- **WHAT THE TASK REQUIRES**: Copy these records word for word.

[Entries on target coordinates]
- - - - -
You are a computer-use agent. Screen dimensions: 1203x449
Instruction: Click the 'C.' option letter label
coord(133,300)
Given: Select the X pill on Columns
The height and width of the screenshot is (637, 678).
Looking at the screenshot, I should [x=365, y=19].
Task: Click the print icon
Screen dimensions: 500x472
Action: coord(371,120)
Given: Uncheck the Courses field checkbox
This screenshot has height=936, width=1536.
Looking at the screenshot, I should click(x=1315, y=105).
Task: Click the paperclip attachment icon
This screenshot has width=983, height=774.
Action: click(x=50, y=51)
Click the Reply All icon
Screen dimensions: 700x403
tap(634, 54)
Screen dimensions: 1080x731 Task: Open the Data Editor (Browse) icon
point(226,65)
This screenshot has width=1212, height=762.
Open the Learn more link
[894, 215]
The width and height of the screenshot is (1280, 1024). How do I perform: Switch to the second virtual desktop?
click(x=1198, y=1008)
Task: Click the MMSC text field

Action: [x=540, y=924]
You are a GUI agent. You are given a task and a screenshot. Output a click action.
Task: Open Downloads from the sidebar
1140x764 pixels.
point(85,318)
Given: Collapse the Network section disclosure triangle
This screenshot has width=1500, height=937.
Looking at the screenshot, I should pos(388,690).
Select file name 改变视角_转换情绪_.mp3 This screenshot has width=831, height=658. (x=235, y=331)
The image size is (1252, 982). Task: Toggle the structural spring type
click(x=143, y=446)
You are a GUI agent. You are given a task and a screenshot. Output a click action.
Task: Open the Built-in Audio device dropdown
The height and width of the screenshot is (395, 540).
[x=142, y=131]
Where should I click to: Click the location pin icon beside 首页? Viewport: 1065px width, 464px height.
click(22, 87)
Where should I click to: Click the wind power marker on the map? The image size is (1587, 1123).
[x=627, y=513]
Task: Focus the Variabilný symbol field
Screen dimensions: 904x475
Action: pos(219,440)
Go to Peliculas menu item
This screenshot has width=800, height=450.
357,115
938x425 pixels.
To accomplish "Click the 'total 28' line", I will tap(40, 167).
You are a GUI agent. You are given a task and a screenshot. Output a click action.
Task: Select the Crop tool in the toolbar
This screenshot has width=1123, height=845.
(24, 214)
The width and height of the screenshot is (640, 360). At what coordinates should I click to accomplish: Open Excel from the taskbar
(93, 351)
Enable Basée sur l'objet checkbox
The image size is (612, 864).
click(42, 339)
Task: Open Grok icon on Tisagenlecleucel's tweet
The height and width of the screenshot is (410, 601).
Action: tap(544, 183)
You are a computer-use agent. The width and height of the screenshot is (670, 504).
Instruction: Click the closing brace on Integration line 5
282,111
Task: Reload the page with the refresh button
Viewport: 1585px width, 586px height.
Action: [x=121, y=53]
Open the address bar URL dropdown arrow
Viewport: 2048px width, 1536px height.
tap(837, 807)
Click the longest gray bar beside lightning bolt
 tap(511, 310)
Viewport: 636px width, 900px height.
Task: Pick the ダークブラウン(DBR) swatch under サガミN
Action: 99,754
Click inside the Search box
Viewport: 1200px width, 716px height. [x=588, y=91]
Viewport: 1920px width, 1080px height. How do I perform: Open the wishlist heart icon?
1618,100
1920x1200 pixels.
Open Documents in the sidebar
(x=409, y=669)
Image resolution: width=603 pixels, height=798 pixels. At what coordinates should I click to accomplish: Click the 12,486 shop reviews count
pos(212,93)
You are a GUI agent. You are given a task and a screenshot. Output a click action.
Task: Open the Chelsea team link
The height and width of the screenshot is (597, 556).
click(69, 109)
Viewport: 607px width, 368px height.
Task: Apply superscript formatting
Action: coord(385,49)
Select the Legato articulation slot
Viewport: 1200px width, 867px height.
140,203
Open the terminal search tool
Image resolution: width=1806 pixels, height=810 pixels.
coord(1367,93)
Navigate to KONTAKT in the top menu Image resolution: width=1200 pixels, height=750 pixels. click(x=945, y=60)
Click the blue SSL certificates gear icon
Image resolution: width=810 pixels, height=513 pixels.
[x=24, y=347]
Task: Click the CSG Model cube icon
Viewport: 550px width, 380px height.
- - - - -
- **RESULT OF THIS TASK**:
You are a computer-use agent. Screen dimensions: 1203x449
Instruction: Click the 'C.' option letter label
coord(133,300)
Given: Select the X pill on Columns
The height and width of the screenshot is (637, 678).
Looking at the screenshot, I should [x=365, y=19].
Task: Click the print icon
Screen dimensions: 500x472
Action: coord(371,120)
Given: Uncheck the Courses field checkbox
This screenshot has height=936, width=1536.
Looking at the screenshot, I should click(x=1315, y=105).
Task: Click the paperclip attachment icon
This screenshot has width=983, height=774.
Action: click(x=50, y=51)
Click the Reply All icon
Screen dimensions: 700x403
tap(634, 54)
Screen dimensions: 1080x731 Task: Open the Data Editor (Browse) icon
point(226,65)
This screenshot has width=1212, height=762.
Open the Learn more link
[894, 215]
The width and height of the screenshot is (1280, 1024). How do I perform: Switch to the second virtual desktop?
click(x=1198, y=1008)
Task: Click the MMSC text field

Action: [x=540, y=924]
You are a GUI agent. You are given a task and a screenshot. Output a click action.
Task: Open Downloads from the sidebar
1140x764 pixels.
point(85,318)
Given: Collapse the Network section disclosure triangle
This screenshot has width=1500, height=937.
Looking at the screenshot, I should pos(388,690).
Select file name 改变视角_转换情绪_.mp3 This screenshot has width=831, height=658. (x=235, y=331)
The image size is (1252, 982). Task: Toggle the structural spring type
click(x=143, y=446)
You are a GUI agent. You are given a task and a screenshot. Output a click action.
Task: Open the Built-in Audio device dropdown
The height and width of the screenshot is (395, 540).
[x=142, y=131]
Where should I click to: Click the location pin icon beside 首页? Viewport: 1065px width, 464px height.
click(22, 87)
Where should I click to: Click the wind power marker on the map? The image size is (1587, 1123).
[x=627, y=513]
Task: Focus the Variabilný symbol field
Screen dimensions: 904x475
Action: pos(219,440)
Go to Peliculas menu item
This screenshot has width=800, height=450.
357,115
938x425 pixels.
To accomplish "Click the 'total 28' line", I will tap(40, 167).
You are a GUI agent. You are given a task and a screenshot. Output a click action.
Task: Select the Crop tool in the toolbar
This screenshot has width=1123, height=845.
(24, 214)
The width and height of the screenshot is (640, 360). At what coordinates should I click to accomplish: Open Excel from the taskbar
(93, 351)
Enable Basée sur l'objet checkbox
The image size is (612, 864).
click(42, 339)
Task: Open Grok icon on Tisagenlecleucel's tweet
The height and width of the screenshot is (410, 601).
Action: tap(544, 183)
You are a computer-use agent. The width and height of the screenshot is (670, 504).
Instruction: Click the closing brace on Integration line 5
282,111
Task: Reload the page with the refresh button
Viewport: 1585px width, 586px height.
Action: [x=121, y=53]
Open the address bar URL dropdown arrow
Viewport: 2048px width, 1536px height.
tap(837, 807)
Click the longest gray bar beside lightning bolt
 tap(511, 310)
Viewport: 636px width, 900px height.
Task: Pick the ダークブラウン(DBR) swatch under サガミN
Action: 99,754
Click inside the Search box
Viewport: 1200px width, 716px height. [x=588, y=91]
Viewport: 1920px width, 1080px height. How do I perform: Open the wishlist heart icon?
1618,100
1920x1200 pixels.
Open Documents in the sidebar
(x=409, y=669)
Image resolution: width=603 pixels, height=798 pixels. At what coordinates should I click to accomplish: Click the 12,486 shop reviews count
pos(212,93)
You are a GUI agent. You are given a task and a screenshot. Output a click action.
Task: Open the Chelsea team link
The height and width of the screenshot is (597, 556).
click(69, 109)
Viewport: 607px width, 368px height.
Task: Apply superscript formatting
Action: coord(385,49)
Select the Legato articulation slot
Viewport: 1200px width, 867px height.
140,203
Open the terminal search tool
Image resolution: width=1806 pixels, height=810 pixels.
coord(1367,93)
Navigate to KONTAKT in the top menu Image resolution: width=1200 pixels, height=750 pixels. click(x=945, y=60)
Click the blue SSL certificates gear icon
Image resolution: width=810 pixels, height=513 pixels.
[x=24, y=347]
Task: Click the CSG Model cube icon
Viewport: 550px width, 380px height.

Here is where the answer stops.